Filter the entries, keeping every line with the string "refresh".
#### DATA PROVIDED
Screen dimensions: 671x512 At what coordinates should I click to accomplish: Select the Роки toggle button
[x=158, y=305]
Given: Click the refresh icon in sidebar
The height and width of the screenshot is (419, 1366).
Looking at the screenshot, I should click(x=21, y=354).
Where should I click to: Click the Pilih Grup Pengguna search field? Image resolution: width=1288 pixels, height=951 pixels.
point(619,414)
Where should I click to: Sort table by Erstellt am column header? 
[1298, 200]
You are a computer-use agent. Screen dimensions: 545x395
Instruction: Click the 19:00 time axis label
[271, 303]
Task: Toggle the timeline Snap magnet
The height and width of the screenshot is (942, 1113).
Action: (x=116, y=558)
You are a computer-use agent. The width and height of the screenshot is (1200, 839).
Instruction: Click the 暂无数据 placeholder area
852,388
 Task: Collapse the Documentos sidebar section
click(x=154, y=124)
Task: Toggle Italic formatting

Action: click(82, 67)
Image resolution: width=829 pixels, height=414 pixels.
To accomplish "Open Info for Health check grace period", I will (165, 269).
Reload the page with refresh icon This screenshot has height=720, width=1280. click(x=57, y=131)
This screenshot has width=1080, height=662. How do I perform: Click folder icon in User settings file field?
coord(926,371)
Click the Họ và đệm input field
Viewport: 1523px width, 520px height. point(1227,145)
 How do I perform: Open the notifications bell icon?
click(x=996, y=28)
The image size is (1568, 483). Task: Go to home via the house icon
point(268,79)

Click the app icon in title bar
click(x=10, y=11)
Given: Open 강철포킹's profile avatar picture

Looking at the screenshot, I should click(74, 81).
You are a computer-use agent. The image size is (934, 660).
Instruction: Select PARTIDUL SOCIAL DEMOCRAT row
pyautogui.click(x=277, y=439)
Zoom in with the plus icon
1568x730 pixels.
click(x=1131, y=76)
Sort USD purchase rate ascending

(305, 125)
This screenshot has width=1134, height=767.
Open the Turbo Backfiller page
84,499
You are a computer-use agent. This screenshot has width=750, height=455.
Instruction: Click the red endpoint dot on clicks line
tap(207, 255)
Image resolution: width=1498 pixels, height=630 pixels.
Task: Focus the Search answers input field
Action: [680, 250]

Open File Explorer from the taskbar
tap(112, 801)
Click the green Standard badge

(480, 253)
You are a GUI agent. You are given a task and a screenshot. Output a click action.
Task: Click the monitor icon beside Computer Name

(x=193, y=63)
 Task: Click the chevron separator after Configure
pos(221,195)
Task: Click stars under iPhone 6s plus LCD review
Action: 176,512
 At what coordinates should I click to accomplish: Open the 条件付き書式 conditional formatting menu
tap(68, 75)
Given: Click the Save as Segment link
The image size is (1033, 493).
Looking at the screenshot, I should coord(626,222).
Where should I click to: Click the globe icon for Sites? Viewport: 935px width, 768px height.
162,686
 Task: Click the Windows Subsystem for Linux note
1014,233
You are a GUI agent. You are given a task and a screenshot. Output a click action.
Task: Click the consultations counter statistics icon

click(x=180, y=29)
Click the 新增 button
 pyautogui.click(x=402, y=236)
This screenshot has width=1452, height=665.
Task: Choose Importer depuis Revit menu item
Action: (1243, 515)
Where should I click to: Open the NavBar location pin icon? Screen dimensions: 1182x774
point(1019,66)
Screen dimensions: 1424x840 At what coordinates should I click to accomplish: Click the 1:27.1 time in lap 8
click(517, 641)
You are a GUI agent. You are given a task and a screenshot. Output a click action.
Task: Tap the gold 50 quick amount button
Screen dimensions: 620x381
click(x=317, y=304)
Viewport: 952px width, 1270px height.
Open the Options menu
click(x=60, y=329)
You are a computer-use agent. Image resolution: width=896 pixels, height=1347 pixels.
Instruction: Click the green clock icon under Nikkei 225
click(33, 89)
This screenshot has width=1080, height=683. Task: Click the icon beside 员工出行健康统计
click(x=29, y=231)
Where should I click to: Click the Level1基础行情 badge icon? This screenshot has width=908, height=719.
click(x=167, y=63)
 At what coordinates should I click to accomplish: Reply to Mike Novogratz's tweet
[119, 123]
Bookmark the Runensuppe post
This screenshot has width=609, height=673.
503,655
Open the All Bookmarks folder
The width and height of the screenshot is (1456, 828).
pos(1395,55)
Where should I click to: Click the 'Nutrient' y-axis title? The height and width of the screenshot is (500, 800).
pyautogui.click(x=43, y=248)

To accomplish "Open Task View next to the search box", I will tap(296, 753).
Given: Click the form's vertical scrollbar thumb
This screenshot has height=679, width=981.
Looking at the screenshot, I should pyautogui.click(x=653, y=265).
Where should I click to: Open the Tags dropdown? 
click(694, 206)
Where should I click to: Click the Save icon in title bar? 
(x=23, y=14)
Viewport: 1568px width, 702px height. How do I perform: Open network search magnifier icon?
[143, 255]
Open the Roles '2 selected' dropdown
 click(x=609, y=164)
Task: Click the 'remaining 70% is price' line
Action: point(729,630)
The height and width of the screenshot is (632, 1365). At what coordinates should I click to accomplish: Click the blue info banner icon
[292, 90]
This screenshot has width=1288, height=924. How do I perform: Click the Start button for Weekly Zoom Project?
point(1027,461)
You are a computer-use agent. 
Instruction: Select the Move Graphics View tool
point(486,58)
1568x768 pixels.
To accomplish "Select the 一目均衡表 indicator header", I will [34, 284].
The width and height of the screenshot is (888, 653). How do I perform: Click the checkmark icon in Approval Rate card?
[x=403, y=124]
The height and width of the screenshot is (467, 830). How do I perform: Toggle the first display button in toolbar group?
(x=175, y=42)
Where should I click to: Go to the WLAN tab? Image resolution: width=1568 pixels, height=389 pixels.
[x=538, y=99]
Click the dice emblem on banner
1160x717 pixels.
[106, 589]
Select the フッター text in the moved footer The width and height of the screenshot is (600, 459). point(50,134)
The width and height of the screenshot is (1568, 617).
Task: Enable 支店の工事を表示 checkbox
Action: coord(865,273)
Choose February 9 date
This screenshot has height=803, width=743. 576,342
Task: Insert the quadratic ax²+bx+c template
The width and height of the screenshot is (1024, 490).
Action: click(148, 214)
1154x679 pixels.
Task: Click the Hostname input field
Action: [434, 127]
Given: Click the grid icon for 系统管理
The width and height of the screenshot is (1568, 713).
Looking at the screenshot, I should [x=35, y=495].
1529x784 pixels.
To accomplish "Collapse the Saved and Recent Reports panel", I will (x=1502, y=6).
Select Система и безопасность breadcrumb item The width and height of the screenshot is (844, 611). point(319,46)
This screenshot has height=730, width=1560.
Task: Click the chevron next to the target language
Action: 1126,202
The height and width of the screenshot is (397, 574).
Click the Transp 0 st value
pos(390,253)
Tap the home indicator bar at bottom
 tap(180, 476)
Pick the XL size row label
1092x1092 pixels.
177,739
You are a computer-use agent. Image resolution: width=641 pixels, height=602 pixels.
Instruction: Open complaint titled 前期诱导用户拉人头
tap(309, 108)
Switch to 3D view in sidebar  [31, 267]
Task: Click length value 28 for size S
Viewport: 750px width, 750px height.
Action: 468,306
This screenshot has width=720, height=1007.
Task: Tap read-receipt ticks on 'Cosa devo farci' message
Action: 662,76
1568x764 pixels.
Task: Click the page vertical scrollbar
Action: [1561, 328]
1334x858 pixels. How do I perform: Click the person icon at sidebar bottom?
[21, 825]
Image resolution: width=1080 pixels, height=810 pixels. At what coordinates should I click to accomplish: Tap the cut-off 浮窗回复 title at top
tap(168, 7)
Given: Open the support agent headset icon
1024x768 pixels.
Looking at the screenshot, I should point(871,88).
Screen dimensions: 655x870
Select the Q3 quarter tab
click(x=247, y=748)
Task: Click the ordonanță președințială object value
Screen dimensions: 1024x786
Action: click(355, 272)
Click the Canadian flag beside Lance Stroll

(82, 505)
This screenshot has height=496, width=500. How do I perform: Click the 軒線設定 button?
########
** ANSWER SECTION **
Given: Click the refresh icon in sidebar
Reload the page with refresh icon This screenshot has height=720, width=1280. click(x=57, y=131)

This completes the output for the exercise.